#### [WHAT IS EXPECTED]
Pictures do not belong in your copy. Repeat all the other data exactly.
*** DATA SHOWN ***
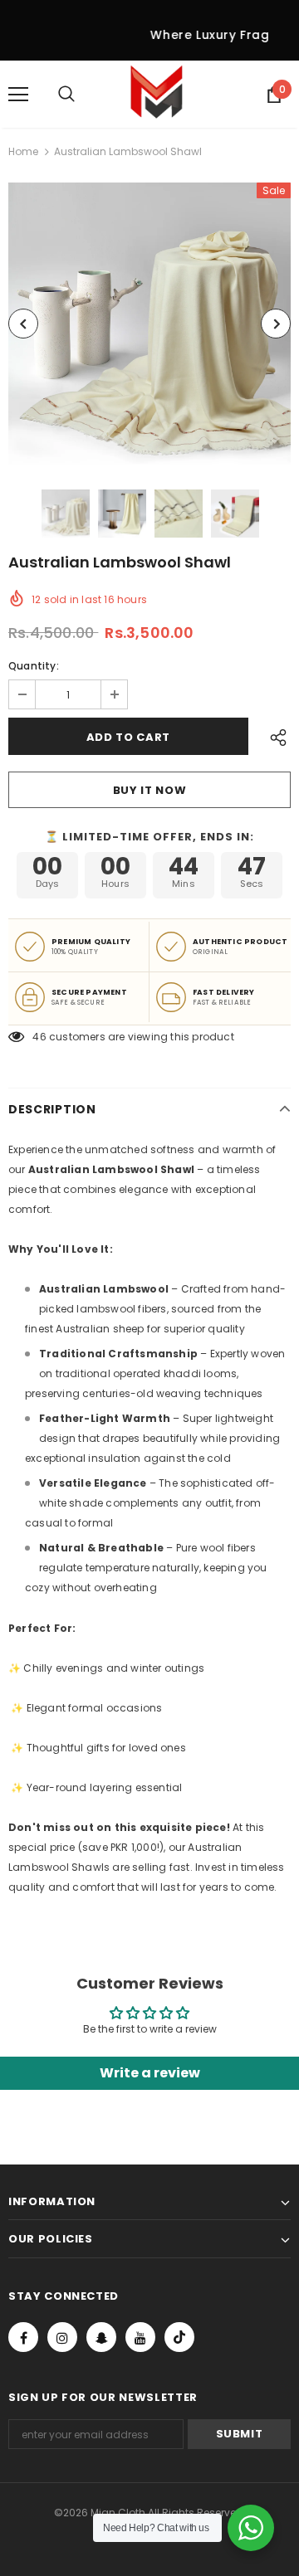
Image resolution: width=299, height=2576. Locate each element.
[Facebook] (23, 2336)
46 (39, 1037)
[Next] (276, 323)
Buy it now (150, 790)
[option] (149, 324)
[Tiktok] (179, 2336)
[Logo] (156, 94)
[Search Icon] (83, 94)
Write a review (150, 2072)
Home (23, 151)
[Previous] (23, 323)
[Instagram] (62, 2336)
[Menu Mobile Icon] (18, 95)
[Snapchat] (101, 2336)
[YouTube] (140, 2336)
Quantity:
*** End of DATA SHOWN ***
#### [PROBLEM SOLUTION]
Image resolution: width=299, height=2576. Locate each element.
[Facebook] (23, 2336)
46 (39, 1037)
[Next] (276, 323)
Buy it now (150, 790)
[option] (149, 324)
[Tiktok] (179, 2336)
[Logo] (156, 94)
[Search Icon] (83, 94)
Write a review (150, 2072)
Home (23, 151)
[Previous] (23, 323)
[Instagram] (62, 2336)
[Menu Mobile Icon] (18, 95)
[Snapchat] (101, 2336)
[YouTube] (140, 2336)
Quantity:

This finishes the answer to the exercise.